Both were rather nondescript intimate spaces which offered dancing and drag shows. In the Fern Park area was a spacious dance club created from several freight train boxcars known as Plantation Station. It was one the first bars to put an emphasis on music videos and featured over-the-dance-floor projection screens which showed homo erotic movie clips, movie musical production numbers and occasionally Bugs Bunny in drag.

Down the street and around the corner from the Parliament House on Colonial Dr. North of PH on OBT was a parliament dive bar, Connections, situated along the railroad tracks just south of Fairvilla Megastore but on the opposite side of the street. Patrons were treated to free shots whenever a train passed by.

Empire Club offered lots of comfy sofa seating adjacent to the dance floor, with state-of-the-art lighting and a steady stream of techno, trance and house music of the gay anthem sort. There was another bar called Connection Not associated with the aforementioned Connections on the Trail which operated not far from what would eventually become Pulse nightclub.

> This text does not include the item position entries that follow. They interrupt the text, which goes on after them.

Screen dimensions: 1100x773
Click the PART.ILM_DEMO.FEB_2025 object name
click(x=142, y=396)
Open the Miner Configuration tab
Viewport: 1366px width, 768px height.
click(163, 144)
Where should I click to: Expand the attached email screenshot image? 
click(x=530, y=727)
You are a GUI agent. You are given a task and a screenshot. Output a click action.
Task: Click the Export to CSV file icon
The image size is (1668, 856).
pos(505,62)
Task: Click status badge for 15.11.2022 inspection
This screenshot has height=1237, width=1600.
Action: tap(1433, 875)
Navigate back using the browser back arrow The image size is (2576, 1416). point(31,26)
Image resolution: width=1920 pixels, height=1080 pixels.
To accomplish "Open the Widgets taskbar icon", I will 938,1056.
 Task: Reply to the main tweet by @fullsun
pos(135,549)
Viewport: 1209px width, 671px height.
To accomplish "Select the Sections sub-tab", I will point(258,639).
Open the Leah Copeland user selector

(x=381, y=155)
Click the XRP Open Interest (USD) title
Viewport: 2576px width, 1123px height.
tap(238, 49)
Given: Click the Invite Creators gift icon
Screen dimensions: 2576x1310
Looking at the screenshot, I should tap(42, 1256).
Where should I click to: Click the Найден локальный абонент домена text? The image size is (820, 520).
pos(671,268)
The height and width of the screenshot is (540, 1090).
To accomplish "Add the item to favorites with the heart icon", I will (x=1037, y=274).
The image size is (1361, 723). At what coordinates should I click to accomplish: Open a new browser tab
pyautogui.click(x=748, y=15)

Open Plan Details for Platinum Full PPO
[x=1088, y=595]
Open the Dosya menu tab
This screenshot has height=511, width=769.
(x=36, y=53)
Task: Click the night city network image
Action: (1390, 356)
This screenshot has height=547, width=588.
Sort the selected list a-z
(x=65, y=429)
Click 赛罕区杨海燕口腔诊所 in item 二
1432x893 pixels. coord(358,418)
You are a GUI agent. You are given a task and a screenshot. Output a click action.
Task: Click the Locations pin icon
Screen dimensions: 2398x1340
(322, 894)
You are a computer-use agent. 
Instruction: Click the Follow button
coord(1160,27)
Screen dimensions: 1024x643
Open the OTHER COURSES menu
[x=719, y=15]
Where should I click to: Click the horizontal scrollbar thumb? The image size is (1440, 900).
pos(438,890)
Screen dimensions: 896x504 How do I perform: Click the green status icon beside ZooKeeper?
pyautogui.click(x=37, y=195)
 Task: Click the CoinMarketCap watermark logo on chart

Connection was unique at the time because they offered a food menu and although it was a gay bar it enjoyed a loyal following of straight medical professionals looking to let their hair down after a shift at one of the area hospitals or doctor offices. The independently-owned Saloon was club to PH via an off-the-trail walkway, maintained for years as a courtesy to the patrons of both establishments.

This facilitated easy and safe passage between the two places. A few blocks to the East on Orange Ave. Sam showed up as Miss Sammy for that one night and was so loved by the audience, they demanded her return, and thus an enduring drag legend was born. This was a very nice upscale fine dining establishment situated in the Longwood Village on SR at I This presented the first real head-to-head competition to the Parliament House at that time.

Yes, for a short time, the grand damme of the Parliament House predecessor to Darcel Stevens had been lured away by the competition. Those allegations were never proved, but the post-fire result was the return of Miss Gay to the Parliament House along house all her fans — including me. I have no idea who set that fire — or at club that is my official stance.

But I remain grateful that the Parliament House thrived for as long as it did as its Footlight Theater played host to my theatrical productions through three sets of owners spanning nearly 40 years. Of course, Studz on Edgewater has survived, along with my beloved Savoy Orlando and serval incarnations of Southern Nights.